**TASK STATEMENT:** Could you please repeat the data below word for word?

Items from a dataset:
----------

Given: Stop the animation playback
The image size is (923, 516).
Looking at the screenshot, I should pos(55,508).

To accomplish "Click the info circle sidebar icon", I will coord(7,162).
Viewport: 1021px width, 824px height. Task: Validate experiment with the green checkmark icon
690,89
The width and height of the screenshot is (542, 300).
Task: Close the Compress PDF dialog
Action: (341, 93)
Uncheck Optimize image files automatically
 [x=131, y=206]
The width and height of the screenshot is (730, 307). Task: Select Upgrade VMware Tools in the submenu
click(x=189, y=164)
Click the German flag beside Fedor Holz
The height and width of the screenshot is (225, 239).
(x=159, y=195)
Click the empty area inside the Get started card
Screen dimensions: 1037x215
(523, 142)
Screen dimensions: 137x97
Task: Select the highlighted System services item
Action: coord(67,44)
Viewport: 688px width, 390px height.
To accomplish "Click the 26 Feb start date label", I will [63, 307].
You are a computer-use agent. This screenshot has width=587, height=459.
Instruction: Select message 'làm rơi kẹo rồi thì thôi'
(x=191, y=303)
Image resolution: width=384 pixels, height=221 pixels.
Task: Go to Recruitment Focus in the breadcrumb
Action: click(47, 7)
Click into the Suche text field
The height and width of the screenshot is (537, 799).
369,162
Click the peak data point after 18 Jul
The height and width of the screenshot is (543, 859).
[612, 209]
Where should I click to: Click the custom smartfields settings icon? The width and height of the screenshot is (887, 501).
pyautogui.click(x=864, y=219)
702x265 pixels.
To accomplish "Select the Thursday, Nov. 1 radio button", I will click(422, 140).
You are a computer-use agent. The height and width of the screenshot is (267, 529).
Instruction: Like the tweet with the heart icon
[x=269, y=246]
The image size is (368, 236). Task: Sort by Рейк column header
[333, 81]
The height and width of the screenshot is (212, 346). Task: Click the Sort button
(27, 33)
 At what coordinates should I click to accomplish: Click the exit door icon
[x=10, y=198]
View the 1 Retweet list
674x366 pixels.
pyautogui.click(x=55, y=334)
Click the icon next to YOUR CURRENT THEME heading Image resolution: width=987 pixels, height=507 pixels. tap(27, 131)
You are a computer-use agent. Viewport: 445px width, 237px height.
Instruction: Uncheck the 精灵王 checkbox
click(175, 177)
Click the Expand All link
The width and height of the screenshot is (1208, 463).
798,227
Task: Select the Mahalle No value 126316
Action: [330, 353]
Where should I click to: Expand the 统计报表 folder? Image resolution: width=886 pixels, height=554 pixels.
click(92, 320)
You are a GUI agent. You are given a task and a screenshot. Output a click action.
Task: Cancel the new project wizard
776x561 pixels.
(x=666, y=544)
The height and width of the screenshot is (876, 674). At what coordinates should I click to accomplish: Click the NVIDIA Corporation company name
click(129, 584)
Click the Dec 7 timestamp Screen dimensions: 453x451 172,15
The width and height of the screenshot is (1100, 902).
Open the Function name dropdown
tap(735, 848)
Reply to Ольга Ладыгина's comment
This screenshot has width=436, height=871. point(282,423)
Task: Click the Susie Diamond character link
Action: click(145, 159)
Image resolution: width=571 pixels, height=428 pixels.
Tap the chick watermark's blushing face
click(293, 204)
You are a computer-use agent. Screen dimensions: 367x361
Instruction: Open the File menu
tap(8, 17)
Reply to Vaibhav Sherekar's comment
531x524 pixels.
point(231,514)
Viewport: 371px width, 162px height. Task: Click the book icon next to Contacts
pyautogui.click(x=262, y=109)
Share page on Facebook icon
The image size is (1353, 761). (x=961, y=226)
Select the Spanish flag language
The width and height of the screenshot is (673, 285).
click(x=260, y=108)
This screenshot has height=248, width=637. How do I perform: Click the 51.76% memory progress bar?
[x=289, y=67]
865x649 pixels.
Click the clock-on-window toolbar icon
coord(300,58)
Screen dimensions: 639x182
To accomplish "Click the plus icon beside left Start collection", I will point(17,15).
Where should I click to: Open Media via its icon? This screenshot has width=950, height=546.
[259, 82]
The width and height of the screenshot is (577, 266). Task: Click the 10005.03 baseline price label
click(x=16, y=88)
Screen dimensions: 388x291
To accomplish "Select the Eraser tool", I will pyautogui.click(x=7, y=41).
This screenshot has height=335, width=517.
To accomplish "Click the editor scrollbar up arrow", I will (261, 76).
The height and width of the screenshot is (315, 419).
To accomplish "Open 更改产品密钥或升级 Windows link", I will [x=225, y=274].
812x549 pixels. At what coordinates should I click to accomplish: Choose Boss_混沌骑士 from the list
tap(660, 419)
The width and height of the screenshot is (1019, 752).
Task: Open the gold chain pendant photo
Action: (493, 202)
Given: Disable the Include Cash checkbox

----------

**TASK ANSWER:**
Given: Stop the animation playback
The image size is (923, 516).
Looking at the screenshot, I should pos(55,508).

To accomplish "Click the info circle sidebar icon", I will coord(7,162).
Viewport: 1021px width, 824px height. Task: Validate experiment with the green checkmark icon
690,89
The width and height of the screenshot is (542, 300).
Task: Close the Compress PDF dialog
Action: (341, 93)
Uncheck Optimize image files automatically
 [x=131, y=206]
The width and height of the screenshot is (730, 307). Task: Select Upgrade VMware Tools in the submenu
click(x=189, y=164)
Click the German flag beside Fedor Holz
The height and width of the screenshot is (225, 239).
(x=159, y=195)
Click the empty area inside the Get started card
Screen dimensions: 1037x215
(523, 142)
Screen dimensions: 137x97
Task: Select the highlighted System services item
Action: coord(67,44)
Viewport: 688px width, 390px height.
To accomplish "Click the 26 Feb start date label", I will [63, 307].
You are a computer-use agent. This screenshot has width=587, height=459.
Instruction: Select message 'làm rơi kẹo rồi thì thôi'
(x=191, y=303)
Image resolution: width=384 pixels, height=221 pixels.
Task: Go to Recruitment Focus in the breadcrumb
Action: click(47, 7)
Click into the Suche text field
The height and width of the screenshot is (537, 799).
369,162
Click the peak data point after 18 Jul
The height and width of the screenshot is (543, 859).
[612, 209]
Where should I click to: Click the custom smartfields settings icon? The width and height of the screenshot is (887, 501).
pyautogui.click(x=864, y=219)
702x265 pixels.
To accomplish "Select the Thursday, Nov. 1 radio button", I will click(422, 140).
You are a computer-use agent. The height and width of the screenshot is (267, 529).
Instruction: Like the tweet with the heart icon
[x=269, y=246]
The image size is (368, 236). Task: Sort by Рейк column header
[333, 81]
The height and width of the screenshot is (212, 346). Task: Click the Sort button
(27, 33)
 At what coordinates should I click to accomplish: Click the exit door icon
[x=10, y=198]
View the 1 Retweet list
674x366 pixels.
pyautogui.click(x=55, y=334)
Click the icon next to YOUR CURRENT THEME heading Image resolution: width=987 pixels, height=507 pixels. tap(27, 131)
You are a computer-use agent. Viewport: 445px width, 237px height.
Instruction: Uncheck the 精灵王 checkbox
click(175, 177)
Click the Expand All link
The width and height of the screenshot is (1208, 463).
798,227
Task: Select the Mahalle No value 126316
Action: [330, 353]
Where should I click to: Expand the 统计报表 folder? Image resolution: width=886 pixels, height=554 pixels.
click(92, 320)
You are a GUI agent. You are given a task and a screenshot. Output a click action.
Task: Cancel the new project wizard
776x561 pixels.
(x=666, y=544)
The height and width of the screenshot is (876, 674). At what coordinates should I click to accomplish: Click the NVIDIA Corporation company name
click(129, 584)
Click the Dec 7 timestamp Screen dimensions: 453x451 172,15
The width and height of the screenshot is (1100, 902).
Open the Function name dropdown
tap(735, 848)
Reply to Ольга Ладыгина's comment
This screenshot has width=436, height=871. point(282,423)
Task: Click the Susie Diamond character link
Action: click(145, 159)
Image resolution: width=571 pixels, height=428 pixels.
Tap the chick watermark's blushing face
click(293, 204)
You are a computer-use agent. Screen dimensions: 367x361
Instruction: Open the File menu
tap(8, 17)
Reply to Vaibhav Sherekar's comment
531x524 pixels.
point(231,514)
Viewport: 371px width, 162px height. Task: Click the book icon next to Contacts
pyautogui.click(x=262, y=109)
Share page on Facebook icon
The image size is (1353, 761). (x=961, y=226)
Select the Spanish flag language
The width and height of the screenshot is (673, 285).
click(x=260, y=108)
This screenshot has height=248, width=637. How do I perform: Click the 51.76% memory progress bar?
[x=289, y=67]
865x649 pixels.
Click the clock-on-window toolbar icon
coord(300,58)
Screen dimensions: 639x182
To accomplish "Click the plus icon beside left Start collection", I will point(17,15).
Where should I click to: Open Media via its icon? This screenshot has width=950, height=546.
[259, 82]
The width and height of the screenshot is (577, 266). Task: Click the 10005.03 baseline price label
click(x=16, y=88)
Screen dimensions: 388x291
To accomplish "Select the Eraser tool", I will pyautogui.click(x=7, y=41).
This screenshot has height=335, width=517.
To accomplish "Click the editor scrollbar up arrow", I will (261, 76).
The height and width of the screenshot is (315, 419).
To accomplish "Open 更改产品密钥或升级 Windows link", I will [x=225, y=274].
812x549 pixels. At what coordinates should I click to accomplish: Choose Boss_混沌骑士 from the list
tap(660, 419)
The width and height of the screenshot is (1019, 752).
Task: Open the gold chain pendant photo
Action: (493, 202)
Given: Disable the Include Cash checkbox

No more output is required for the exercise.